Forming a 385-mile human chain, protestors joined together on Tuesday to build a “women’s wall” stretching across the Indian state of Kerala.

They were fighting for their right to enter the Sabarimala Temple, one of the holiest sites in Hinduism. Last September, the Supreme Court in India overturned a centuries-old rule that banned “menstruating women,” defined as any woman between ages 10 and 50, from entering the temple.


Despite the official ruling, when more than a dozen women tried to enter the sacred site this past fall, violent mobs blocked the trail to the temple. Even the official site for the Sabarimala Temple still reinforces: “Girls who have not yet attained puberty and elderly women who have reached menopause are allowed entry into the temple.”

Spurred by the lack of change, millions of women came together to stand up to those fighting against the updated policy. While organizers initially predicted a turnout of about three million people for the New Years Day event, BBC reports that more than 5 million women—along with men and transgender allies—banned together to stand up for women.

The massive gathering spanned an area nearly double the distance from New York to D.C. In comparison, the 2017 Women’s March — the largest single-day protest in U.S. history — drew about a million protestors.

Politician Jameela Prakasam said of attending the demonstration, “This is for showing the women folk that this is your right.” Trupti Desai, a women’s rights activist, shared a similar sentiment: “It is a victory of the movement of equality and it is a victory of women power.”

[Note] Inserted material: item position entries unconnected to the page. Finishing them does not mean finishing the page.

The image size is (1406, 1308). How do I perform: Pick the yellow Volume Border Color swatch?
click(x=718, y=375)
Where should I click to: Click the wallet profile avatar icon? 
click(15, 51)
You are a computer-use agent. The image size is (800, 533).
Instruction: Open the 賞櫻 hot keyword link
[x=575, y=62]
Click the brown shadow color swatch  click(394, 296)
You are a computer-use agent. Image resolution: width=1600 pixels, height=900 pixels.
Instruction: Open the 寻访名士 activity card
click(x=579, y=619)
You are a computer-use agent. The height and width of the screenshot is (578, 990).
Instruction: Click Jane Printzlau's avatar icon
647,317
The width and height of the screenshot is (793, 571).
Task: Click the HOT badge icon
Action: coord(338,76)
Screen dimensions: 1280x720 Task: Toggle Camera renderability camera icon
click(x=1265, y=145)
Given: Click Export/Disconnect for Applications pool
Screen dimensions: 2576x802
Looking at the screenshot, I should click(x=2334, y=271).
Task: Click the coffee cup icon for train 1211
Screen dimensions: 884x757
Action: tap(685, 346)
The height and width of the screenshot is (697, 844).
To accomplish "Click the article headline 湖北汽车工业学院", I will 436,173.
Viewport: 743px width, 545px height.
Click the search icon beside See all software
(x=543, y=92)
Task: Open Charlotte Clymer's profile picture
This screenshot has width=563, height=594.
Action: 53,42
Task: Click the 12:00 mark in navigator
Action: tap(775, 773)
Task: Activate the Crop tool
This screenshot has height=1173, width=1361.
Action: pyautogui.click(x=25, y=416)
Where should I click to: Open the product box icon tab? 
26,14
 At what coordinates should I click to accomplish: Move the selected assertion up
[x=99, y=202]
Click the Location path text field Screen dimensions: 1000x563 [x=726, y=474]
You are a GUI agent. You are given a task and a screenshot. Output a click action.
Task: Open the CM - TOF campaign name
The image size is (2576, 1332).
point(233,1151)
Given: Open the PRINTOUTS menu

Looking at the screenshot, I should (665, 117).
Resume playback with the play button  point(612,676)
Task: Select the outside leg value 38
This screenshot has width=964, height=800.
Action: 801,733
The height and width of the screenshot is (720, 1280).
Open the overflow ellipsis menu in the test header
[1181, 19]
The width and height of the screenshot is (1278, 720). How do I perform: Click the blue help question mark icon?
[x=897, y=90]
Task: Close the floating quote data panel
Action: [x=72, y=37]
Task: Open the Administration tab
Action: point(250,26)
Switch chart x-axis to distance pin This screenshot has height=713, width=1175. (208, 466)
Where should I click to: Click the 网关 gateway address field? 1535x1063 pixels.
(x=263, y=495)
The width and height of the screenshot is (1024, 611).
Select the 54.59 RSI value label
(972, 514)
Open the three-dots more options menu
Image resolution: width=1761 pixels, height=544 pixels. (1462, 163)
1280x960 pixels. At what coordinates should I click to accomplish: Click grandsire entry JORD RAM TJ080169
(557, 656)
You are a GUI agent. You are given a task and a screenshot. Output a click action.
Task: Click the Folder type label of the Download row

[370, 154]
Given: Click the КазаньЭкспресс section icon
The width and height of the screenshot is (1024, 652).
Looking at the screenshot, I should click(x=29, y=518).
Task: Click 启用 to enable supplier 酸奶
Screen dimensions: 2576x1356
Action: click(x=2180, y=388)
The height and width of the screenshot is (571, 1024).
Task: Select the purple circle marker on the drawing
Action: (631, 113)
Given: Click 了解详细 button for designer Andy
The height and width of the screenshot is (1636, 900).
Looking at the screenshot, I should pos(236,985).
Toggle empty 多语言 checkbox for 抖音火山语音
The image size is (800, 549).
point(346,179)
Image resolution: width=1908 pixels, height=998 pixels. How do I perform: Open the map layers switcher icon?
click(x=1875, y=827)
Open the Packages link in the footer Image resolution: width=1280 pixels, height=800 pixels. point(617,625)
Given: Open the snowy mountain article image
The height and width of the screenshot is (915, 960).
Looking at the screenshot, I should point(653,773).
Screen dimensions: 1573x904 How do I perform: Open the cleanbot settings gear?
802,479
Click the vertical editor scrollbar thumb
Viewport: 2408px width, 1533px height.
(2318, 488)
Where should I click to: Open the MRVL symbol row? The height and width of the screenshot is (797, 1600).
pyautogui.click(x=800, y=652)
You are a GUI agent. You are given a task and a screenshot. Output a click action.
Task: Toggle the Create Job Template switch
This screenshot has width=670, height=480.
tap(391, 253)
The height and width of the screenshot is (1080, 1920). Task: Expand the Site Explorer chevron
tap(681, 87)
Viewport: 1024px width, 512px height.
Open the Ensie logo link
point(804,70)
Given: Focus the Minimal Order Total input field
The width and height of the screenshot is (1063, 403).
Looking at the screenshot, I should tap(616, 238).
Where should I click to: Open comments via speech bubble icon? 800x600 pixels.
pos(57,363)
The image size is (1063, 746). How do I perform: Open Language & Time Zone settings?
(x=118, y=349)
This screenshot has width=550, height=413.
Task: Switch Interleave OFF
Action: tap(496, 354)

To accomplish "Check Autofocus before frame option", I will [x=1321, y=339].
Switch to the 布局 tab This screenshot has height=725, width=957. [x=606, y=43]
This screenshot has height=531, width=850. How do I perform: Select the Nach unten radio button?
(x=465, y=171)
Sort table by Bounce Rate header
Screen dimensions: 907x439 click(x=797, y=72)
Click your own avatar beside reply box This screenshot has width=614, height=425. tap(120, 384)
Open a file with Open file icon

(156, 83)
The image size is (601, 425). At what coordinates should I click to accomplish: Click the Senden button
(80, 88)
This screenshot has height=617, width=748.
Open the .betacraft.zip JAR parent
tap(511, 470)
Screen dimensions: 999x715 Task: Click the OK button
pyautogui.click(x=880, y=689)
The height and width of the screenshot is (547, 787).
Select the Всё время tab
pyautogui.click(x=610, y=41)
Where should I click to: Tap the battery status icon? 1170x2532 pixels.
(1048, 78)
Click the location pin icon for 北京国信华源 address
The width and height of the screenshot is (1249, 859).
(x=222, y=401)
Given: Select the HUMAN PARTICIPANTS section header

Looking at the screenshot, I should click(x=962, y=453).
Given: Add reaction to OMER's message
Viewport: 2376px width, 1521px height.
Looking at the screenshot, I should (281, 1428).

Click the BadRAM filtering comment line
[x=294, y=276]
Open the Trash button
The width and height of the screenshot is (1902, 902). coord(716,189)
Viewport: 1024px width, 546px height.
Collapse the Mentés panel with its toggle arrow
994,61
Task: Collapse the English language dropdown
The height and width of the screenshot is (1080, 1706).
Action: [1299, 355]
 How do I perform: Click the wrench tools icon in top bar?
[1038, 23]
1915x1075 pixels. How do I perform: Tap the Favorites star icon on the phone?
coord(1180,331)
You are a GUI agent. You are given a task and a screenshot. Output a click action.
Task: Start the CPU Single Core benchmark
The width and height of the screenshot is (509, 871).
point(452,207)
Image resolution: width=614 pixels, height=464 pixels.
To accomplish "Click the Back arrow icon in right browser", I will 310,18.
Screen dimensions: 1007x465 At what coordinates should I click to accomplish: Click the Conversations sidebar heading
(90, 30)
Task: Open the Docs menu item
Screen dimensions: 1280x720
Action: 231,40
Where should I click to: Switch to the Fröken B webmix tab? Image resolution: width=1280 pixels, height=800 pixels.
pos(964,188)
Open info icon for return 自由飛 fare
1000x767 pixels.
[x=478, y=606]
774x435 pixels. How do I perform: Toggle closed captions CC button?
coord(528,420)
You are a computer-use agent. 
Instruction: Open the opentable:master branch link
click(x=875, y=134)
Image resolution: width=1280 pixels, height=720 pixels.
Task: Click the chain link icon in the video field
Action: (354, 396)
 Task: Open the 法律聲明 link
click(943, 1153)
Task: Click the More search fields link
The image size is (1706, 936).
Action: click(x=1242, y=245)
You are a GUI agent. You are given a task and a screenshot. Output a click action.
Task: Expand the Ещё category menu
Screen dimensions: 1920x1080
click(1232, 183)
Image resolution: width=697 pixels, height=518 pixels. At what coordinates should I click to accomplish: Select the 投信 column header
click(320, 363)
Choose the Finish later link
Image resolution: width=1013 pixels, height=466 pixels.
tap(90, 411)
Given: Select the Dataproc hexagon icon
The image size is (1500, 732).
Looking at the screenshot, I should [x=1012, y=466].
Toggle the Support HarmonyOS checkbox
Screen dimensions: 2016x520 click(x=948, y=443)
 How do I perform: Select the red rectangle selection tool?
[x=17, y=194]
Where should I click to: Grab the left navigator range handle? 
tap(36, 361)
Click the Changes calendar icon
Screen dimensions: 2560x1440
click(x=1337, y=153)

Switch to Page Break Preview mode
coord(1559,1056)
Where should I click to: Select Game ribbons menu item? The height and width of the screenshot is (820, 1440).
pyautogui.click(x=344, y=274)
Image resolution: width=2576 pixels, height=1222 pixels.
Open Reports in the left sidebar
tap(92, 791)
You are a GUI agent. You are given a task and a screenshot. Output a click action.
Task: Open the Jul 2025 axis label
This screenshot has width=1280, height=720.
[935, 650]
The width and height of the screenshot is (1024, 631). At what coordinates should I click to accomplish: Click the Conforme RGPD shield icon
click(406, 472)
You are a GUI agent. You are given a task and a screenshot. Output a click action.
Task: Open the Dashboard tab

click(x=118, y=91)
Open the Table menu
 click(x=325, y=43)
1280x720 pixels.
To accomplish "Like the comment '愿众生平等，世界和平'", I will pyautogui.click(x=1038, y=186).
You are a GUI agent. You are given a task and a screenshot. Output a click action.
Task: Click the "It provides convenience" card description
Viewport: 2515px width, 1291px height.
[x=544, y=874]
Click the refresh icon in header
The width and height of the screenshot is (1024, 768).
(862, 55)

“This is a great way of saying how powerful women are, and how we can empower ourselves and help each other,” Kavita Das, a young demonstrator, told the BBC. “Of course, I support the move to allow women of all ages into the temple. I don’t think tradition or any kind of backwardness should stop women.”


And their voices were heard. On Wednesday, Bindu Ammini, 40, and Kanaka Durga, 39, made history, becoming the first women to worship at the shrine, according to the BBC.